## PAGE EXTRACT
###
Research Questions: 

My exploration of our group’s corpus will be structured around the topics and issues which The Bowdoin Orient reported on during the Vietnam War. Through my research questions and analysis, I aim to discern what topics about the war were commonly covered by the Bowdoin Orient. From this I can understand if certain themes which were relevant in the public discourse at the time such as student political engagement and activism were present at Bowdoin College but also if the Bowdoin Orient reported these. Additionally, I am interested in the coverage of the Bowdoin Orient during this period because the Bowdoin Orient is a student-run newspaper. In a sense, the student editors at the Orient reported on national and international issues about the war which would have some bearing on their peers at Bowdoin since they would have been candidates for the draft. 

As we have examined in DCS 2500 Digital Text Analysis, a key step in text analysis and within the Digital Computational Studies (DCS) framework is to pose a research question that aligns with the data you have access to. For this project, I intended to ask questions across the entire span of the Vietnam War. However, I have settled on asking relevant questions about only volume 96 (coded as 096 in our articles file) of The Bowdoin Orient which provides coverage between the 1966-67 academic years. (found here on pages 9 - 11) This decision was made for two reasons: First, the collection time and process were more cumbersome than our group anticipated, and due to time constraints we could not collect the entire corpus needed to answer a sweeping question about Bowdoin Orient Coverage. Secondly, the initial coverage of the Vietnam War by The Orient did not begin until 1961 and it did not become a widespread topic in the Bowdoin Orient until 1966, 1967, and 1968 from our keyword searches on the word “Vietnam”. Volume 96 has 72 articles that mention the word “Vietnam” at least once and was a complete and of the first substantial volumes of The Bowdoin Orient which covered Vietnam. For these reasons, I chose to work only with volume 96 from 1966-1967 and refocused my research questions to ask questions answered on only this volume. Therefore, the findings and visualization I have created are only directly applicable to volume 96 but aim to show change over time in topics covered throughout the academic year and within this volume. 

For the remainder of my section, I will use the term corpus to mean all the articles belonging to volume 96. These 72 articles can be downloaded from our articles file by only selecting the articles labeled starting with “096_”

What topics are present in volume 96 of The Bowdoin Orient published during the 1966 - 1967 academic year, simply what topics are discussed? 

To answer this preliminary question about volume 96, I will create a topic modeling visualization in R graphing the proportion of a set number of topics within each article in my corpus. Before I explain my visualization I would like to give a brief explanation of topic modeling.
###
## STATED GOAL 1
In the research notes on Vietnam War coverage in The Bowdoin Orient, how many articles in volume 96 mention the word "Vietnam" at least once?
## STATED GOAL 2
Write the next paragraph of the research notes on Vietnam War coverage in The Bowdoin Orient, picking up after their final sentence.

## COLLECTED DATA
###
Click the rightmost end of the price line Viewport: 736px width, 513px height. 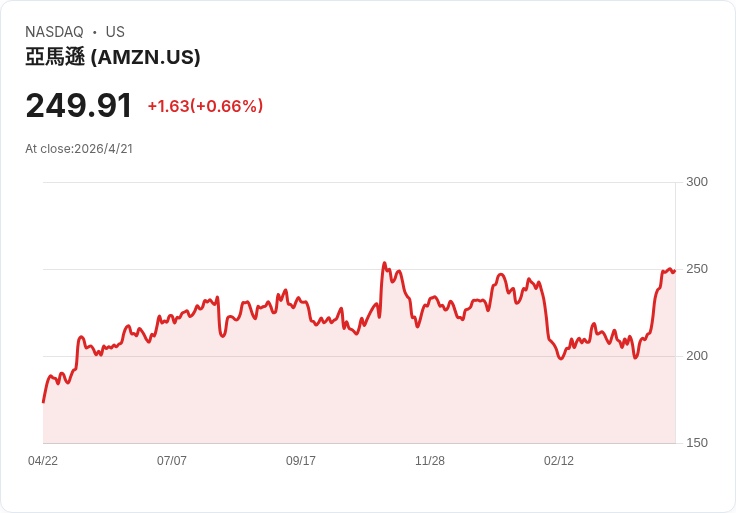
###
## FINAL ANSWER 1
72

## FINAL ANSWER 2
Topic modeling itself utilizes machine learning and statistical methods to create a set of topics that could be derived from a text. The common method for topic modeling and the one I employed in R is Latent Dirichlet Allocation or LDA (Chapter 16 Ignatow & Mihalcea 2018). LDA assumes that when an author writes a text they have a mixture of topics they intend to discuss. Conceptually, the author selects words belonging to different topics to include in their text (Chapter 16 Ignatow & Mihalcea 2018). The LDA topic model aims to determine the mixture of words found in a final text, and what topics they belong to. An LDA topic model achieves topic modeling simply through probability calculations with the understanding that if a document is part of a topic then it would appear more often with words related to that topic (“Topic Modeling with R, Schweinberger 2023). As the interactive article by Martin Schweinberger explains “Topics can be conceived of as networks of collocation terms that, because of the co-occurrence across documents, can be assumed to refer to the same semantic domain (or topic)”(“Topic Modeling with R, Schweinberger 2023). It is worth noting that topic modeling is a form of unsupervised model which when run would reveal the supposed topics within a document. As I will explain later, citing examples within my own model topics may be miscalculated or incorrect, this is where a human researcher with contextual knowledge of the subject would step in to interpret results (Chapter 16 Ignatow & Mihalcea 2018).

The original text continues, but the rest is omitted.